Beginning in 1932, the U.S. Public Health Service conducted a 40-year medical study of African-American men in Tuskegee, Alabama.  The government studied men who’d contracted syphilis years earlier.  The researchers falsely told them they were receiving treatment for their disease, when in fact they were actually given placebos.  A similar study was conducted in the 1940’s in Guatemala.

Dr. Susan Reverby uncovered the facts of the Guatemala case.  Reverby is the chair of Women and Gender Studies at Wellesley College in Massachusetts.  She’ll speak Thursday at Michigan State University about her work.  She told WKAR’s Anna Schroen how the American government justified lying to the volunteers.

DR. SUSAN REVERBY: Well, in Tuskegee there was a debate going on about whether the illness that syphilis could cause were actually caused sometimes by the treatment. So the assumption was that if we didn’t treat people we would see what would happen. The real issue with Tuskegee is not only were they not treated, they were lied to, that is they weren’t told that the asprins, tonics and even the diagnostic spinal taps were treatment. So the men stayed in this study and even after penicillin proved incredibly useful for at least early stage syphilis and by the 1950s certainly for people in late latency of the disease, they still didn’t treat them. The study only ended because there was this huge outcry once the newspapers got a hold of the story, but it was not hidden, there were thirteen articles written in major medical journals. People knew about the story, they just didn’t know that the men weren’t “volunteers”.

ANNA SCHROEN: Did you think that there was any racial aspect to the case?

REVERBY: Well, the Tuskegee study was clearly done only on African Americans because the concern and belief at the time was that the disease was actually different in blacks and whites and there was an interest in whether or not treatment was really necessary.

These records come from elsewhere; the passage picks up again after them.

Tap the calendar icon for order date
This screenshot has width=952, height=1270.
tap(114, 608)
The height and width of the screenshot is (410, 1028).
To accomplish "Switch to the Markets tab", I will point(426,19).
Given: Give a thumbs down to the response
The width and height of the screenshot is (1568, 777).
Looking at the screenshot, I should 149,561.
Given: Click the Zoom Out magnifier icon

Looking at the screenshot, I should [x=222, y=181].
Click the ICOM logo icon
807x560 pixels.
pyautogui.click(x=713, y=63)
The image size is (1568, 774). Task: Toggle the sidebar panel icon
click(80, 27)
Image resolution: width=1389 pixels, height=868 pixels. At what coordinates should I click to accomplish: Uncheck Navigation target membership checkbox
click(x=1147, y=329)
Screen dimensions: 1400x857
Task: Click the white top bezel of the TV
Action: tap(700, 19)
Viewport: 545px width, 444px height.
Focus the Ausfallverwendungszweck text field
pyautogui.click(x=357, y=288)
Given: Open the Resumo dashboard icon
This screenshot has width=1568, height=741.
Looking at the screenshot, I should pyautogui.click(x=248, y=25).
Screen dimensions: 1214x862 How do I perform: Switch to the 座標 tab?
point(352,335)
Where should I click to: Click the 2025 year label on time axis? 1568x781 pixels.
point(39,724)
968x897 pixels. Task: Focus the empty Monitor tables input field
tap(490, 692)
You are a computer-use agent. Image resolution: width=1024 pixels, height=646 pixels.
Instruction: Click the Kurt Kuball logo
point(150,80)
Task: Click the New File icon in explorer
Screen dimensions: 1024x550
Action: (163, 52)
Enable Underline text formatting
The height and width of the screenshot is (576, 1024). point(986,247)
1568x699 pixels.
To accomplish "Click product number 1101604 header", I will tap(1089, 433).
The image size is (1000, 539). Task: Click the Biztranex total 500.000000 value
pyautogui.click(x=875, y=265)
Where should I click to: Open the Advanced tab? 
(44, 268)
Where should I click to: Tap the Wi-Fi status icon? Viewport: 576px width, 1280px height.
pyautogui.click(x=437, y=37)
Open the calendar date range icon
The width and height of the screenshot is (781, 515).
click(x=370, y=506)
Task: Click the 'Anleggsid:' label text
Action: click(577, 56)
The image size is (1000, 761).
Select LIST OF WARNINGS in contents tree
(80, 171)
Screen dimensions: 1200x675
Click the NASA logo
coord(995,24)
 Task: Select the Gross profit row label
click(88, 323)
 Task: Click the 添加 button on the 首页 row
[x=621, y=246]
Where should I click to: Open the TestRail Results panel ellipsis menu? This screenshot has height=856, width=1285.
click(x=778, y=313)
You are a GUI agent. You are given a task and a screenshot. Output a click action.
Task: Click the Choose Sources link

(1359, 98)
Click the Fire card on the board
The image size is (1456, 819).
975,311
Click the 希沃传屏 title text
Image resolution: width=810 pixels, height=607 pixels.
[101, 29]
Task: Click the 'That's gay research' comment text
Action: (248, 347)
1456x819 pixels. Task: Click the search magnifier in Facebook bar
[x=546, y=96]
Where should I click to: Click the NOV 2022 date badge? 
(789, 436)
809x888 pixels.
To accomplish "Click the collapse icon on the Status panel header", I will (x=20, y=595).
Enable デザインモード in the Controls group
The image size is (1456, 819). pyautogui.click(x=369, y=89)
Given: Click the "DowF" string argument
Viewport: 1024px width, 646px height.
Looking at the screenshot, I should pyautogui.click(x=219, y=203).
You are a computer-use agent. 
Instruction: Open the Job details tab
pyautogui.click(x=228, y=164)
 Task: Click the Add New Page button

The Guatemala study, I think the reason they went to Guatemala is not so much racial as because prostitution was legal in Guatemala but also it was legal to bring sex workers into the prison to service prisoners. And so one of the questions with a sexually transmitted disease is: how do you transmit it if you want to do a study? And so sex workers who are already diseased are actually a really good transmission form, and that’s the reason they went to Guatemala, as far as I can figure out from the data. 

SCHROEN: What caused the Guatemalan study to be shut down, then?

REVERBY: Well, the Guatemalan study only went from 1946 to1948 because its purpose was to look for whether or not both penicillin and a drug that could be useful as a prophylaxis for syphilis, that is, after you’ve had unprotected sex, but before you show the infection. By 1948 it’s pretty clear that penicillin will work to cure the disease and why would you need a prophylaxis if one shot will cure it?

SCHROEN Governments don’t make apologies for incidents lightly; it had to be quite validating to yourself and your research that it happened because of your research.

REVERBY Well, the Tuskegee study, there had been a lawsuit there had been some money, the people were being treated and so were there families, but there was never a formal apology. There was real anger in the black community in particular that none of these physicians were ever brought up on any kinds of charges, the ones who were still alive in the 1970s. So that’s why we organized this huge community, it was a big project to get President Clinton to apologize in 1997.  I think what happened with the Guatemala apology is that I shared my research with a man named David Sencer who was the formal director of the CDC, who had been the director during the end of the Tuskegee study and I think he recognized that this was really important and needed to get ahead of it before the story broke in the newspapers if someone picked up my research.

SCHROEN: Do you think that this could happen again?

REVERBY: I just think it’s really important to think about the balance between going forward with research and creating a healthcare system that feels trustworthy to people, particularly in minorities, who feel often that they can’t trust medicine. And I think we all lose when that happens, both science as it goes forward but also people who can’t get access to some of the best healthcare.